Esparanza sinks in a sea of hype

2011-04-02 11:02

As South African music lovers got wind of what was billed the musical thrill of the season – Esparanza Spalding’s performance at the 12th Cape Town International Jazz Festival – it was clear that Spalding was the organisers’ golden goose.

The jazz bassist came with much hype.

Her super-stardom was cemented by her much-celebrated triumph as this year’s best new artist at the Grammy’s?– a win that came with a media frenzy of its own.

Last Saturday, Spalding made her first South African appearance when she stepped onto Rosie’s stage at the festival.

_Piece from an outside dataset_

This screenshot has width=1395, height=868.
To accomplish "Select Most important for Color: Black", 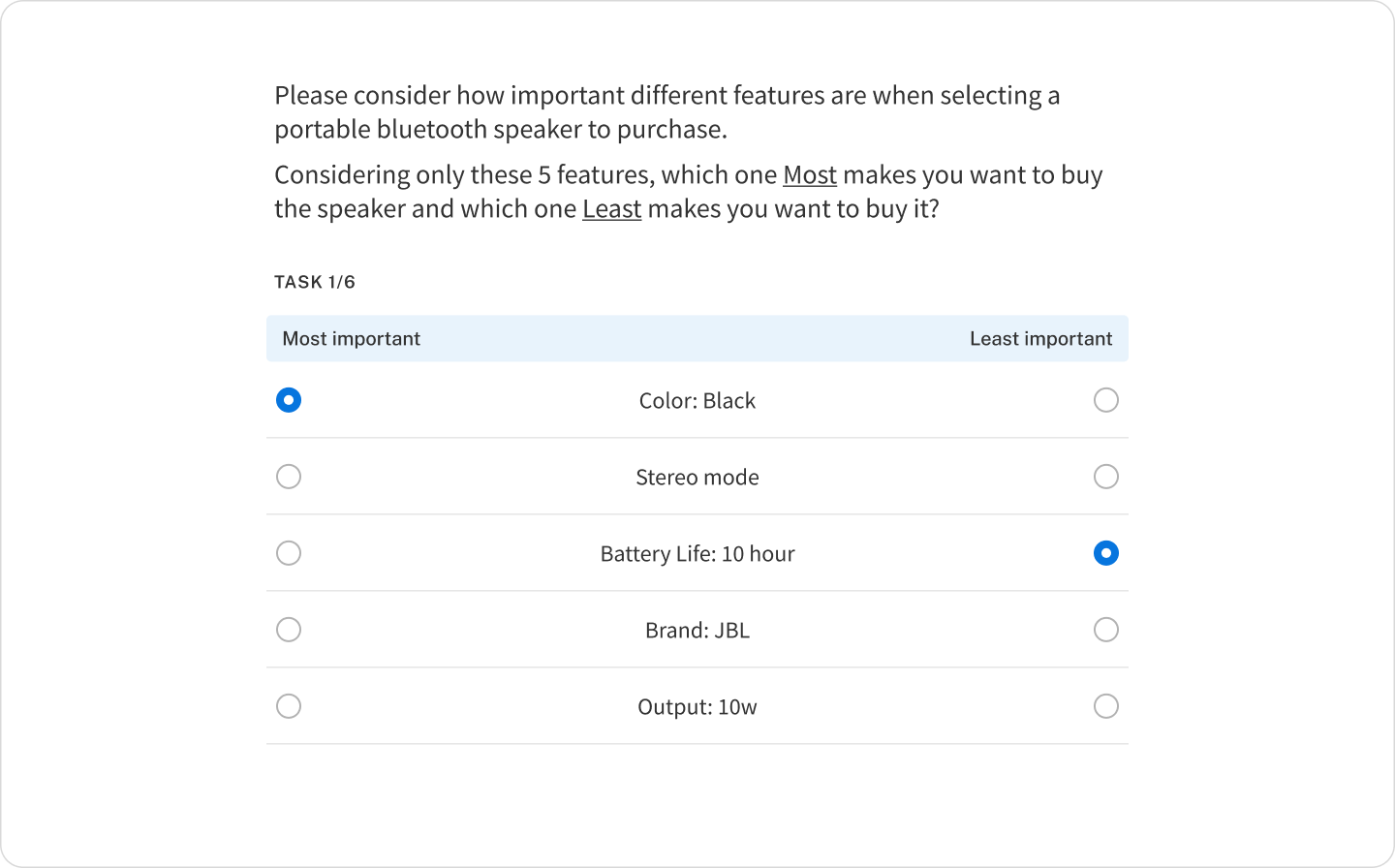I will pyautogui.click(x=289, y=400).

From serious jazzophiles and casual listeners to tried-and-tested festival patrons and youthful tourists out for a thrill, opinions varied as to whether Spalding lived up to the hype.

Youthful house-music fans, who encountered her by accident, were thrilled, while some demanding jazz ­aficionados loathed her.

Spalding stepped on stage and sat momentarily on a couch, took off her high heels, coat and scarf, then popped the cork on a bottle of red wine before proceeding to play.

This was all part of her routine, about which one observer remarked: “It was pretentious nonsense, she should just play the music.”

A cute girl from Oregon, Spalding has real talent. She plays bass in Joe Lovano’s quintet, Us Five, which has just ­released an album.

She displays good chops in that band, has a string of at least three releases as band leader and counts jazz elder Pat Metheny as an encouraging voice in her ear.

She’s also one of the youngest professors ever to teach at the legendary Berklee College of Music.

But in Cape Town her set was comparable to a university student’s end-of-year recital.

She had all the elements right but came across as someone dearly in need of life experience.

Her festival set comprised music from her latest album, Chamber Music Society, a lovely CD if you can get it.

Spalding brought along an ensemble that included a string section ­comprising two violinists, a ­cellist and herself on contrabass and vocals.

Leo Genovese played piano, Richie Barshay ran the drums while Leala Cyr backed with vocals.

As the title of the set suggested, it explored chamber music and included very little of the blues tradition.

Spalding and her band, though lovely, didn’t deliver much soul.

Even when they were in their stride, they showed only a glimpse of promise.

By the end of the set I couldn’t help ­feeling that the golden goose had been drowned in a sea of hype.